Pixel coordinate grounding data
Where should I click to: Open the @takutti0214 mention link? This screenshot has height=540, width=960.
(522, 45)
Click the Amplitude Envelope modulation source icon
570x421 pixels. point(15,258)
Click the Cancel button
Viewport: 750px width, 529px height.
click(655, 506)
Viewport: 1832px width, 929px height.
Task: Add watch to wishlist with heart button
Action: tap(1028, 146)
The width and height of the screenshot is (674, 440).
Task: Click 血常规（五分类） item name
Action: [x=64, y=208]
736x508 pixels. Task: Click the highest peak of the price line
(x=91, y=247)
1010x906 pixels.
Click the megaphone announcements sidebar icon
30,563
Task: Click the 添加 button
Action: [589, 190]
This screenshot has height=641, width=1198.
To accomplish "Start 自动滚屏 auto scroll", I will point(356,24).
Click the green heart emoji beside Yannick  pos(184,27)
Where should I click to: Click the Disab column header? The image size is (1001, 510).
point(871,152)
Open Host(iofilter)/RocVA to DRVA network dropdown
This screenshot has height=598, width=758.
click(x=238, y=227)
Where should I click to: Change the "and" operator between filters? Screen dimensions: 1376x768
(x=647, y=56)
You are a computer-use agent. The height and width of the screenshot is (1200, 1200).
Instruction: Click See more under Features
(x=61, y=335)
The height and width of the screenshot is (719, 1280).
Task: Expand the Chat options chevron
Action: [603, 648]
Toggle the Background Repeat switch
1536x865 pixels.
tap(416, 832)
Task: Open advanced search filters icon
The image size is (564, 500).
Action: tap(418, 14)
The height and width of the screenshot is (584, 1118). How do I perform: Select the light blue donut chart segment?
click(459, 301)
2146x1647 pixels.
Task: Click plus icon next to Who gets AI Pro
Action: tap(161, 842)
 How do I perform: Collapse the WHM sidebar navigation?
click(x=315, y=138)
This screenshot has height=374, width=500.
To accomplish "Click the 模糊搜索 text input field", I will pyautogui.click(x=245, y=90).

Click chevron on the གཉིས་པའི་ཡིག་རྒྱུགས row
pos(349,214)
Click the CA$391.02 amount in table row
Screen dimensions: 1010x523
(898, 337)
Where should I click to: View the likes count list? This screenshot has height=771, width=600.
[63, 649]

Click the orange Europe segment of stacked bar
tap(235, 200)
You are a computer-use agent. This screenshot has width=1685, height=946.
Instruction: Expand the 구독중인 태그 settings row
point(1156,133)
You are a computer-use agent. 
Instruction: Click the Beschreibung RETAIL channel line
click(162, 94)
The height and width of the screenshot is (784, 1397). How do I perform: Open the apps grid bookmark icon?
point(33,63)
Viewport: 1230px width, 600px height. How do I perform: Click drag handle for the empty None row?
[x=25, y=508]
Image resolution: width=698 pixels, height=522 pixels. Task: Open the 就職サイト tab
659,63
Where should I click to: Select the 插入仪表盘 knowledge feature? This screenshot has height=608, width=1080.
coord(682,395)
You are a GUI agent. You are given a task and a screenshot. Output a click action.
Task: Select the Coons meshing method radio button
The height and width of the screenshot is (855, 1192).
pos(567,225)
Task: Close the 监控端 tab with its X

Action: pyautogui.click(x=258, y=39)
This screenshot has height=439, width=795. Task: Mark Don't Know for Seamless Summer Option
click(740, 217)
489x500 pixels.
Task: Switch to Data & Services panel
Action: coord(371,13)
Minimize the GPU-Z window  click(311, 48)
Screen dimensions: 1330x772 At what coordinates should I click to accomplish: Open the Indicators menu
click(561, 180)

## Problem
Above are the entries; copy every line among them that contains the word "will".

## Result below
To accomplish "Start 自动滚屏 auto scroll", I will point(356,24).
To accomplish "Click the 模糊搜索 text input field", I will pyautogui.click(x=245, y=90).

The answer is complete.